More than simply humanizing the superhero or finishing Stan Lee's project of turning heroes into neurotics, Watchmen refracts multiple world views through its main characters. The Comedian's role is to embody and project corrosive irony. Rorschach, partly in order to comment on Ayn Rand's philosophy of Objectivism, stands for moral absolutism. Doctor Manhattan is the detached omniscient observer who has to be reminded of the value of individual human life, while Adrian Veidt is the utopian visionary who, in his desire to see the world on a grand scale, loses sight of individuals.

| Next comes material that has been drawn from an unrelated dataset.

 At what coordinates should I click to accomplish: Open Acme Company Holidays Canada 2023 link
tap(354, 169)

Dan and Laurie each inhabit a distinctly mundane, human point of view that turns out to be crucial. Together, they all call into question both the morality and the sanity of those who choose to act as vigilantes. Indeed, in a book that includes references to the Soviet Invasion of Afghanistan and Doctor Manhattan's successful conduct of the war in Vietnam, the very idea of intervention is crucial.

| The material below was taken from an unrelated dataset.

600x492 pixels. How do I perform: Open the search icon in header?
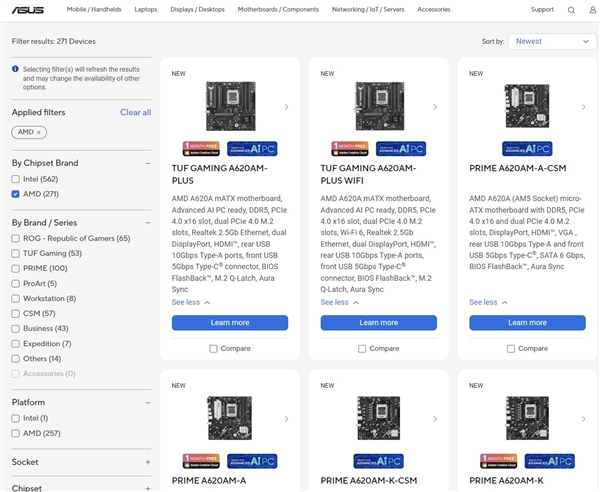571,10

Next: Vigilantes and Bystanders
Note
[1] This post is based on one of my contributions to the forthcoming Oxford History of the Novel in English Volume 8: American Fiction since 1940, edited by Cyrus R. K. Patell and Deborah Lindsay Williams.
Comments (2)
Immak 5 months ago · 0 Likes
Incredible stuff!
But I'd say you really didn't crack the superhero. At the core of a post human superhero ideology, there usually is some sort of trait or ability that makes the character feel morally able to be a vigilante, or costumed adventurer. The concept relies on a person deciding they have the right to power. Watchmen quietly explores this through exploring the reasons as to why our characters have the right to be vigilantes. Rorshach, Veidt and Mr. M all have things that attempt to justify their case, but they all fail. Morality, Intellect and Power. But the comic strips these ideas away. Rorschachs morality is flawed and ineffective in a world with larger problems that can't be solved with black and white justice; the Power of Mr. M makes him distant from humanity and unable to really care about justice in any way (a commentary on incredibly powerful characters that remain human despite it being impossible for them to be); and finally Veidt, whose intellect is upended by the end of the plot and as you said, ignores the people and masses. these are the main models through which super heroes are made. A tragic story leads to a moral right to act; a responsibility to act with power gives you the right to serve justice; and the intellect makes it your burden to do so. All are short sighted, and this is why Moore choses to only deconstruct them, unlike Morrison.
Eliot Borenstein 5 months ago · 0 Likes
Thanks, Immak!
Excellent points! Some of them are addressed, at least obliquely, in subsequent posts.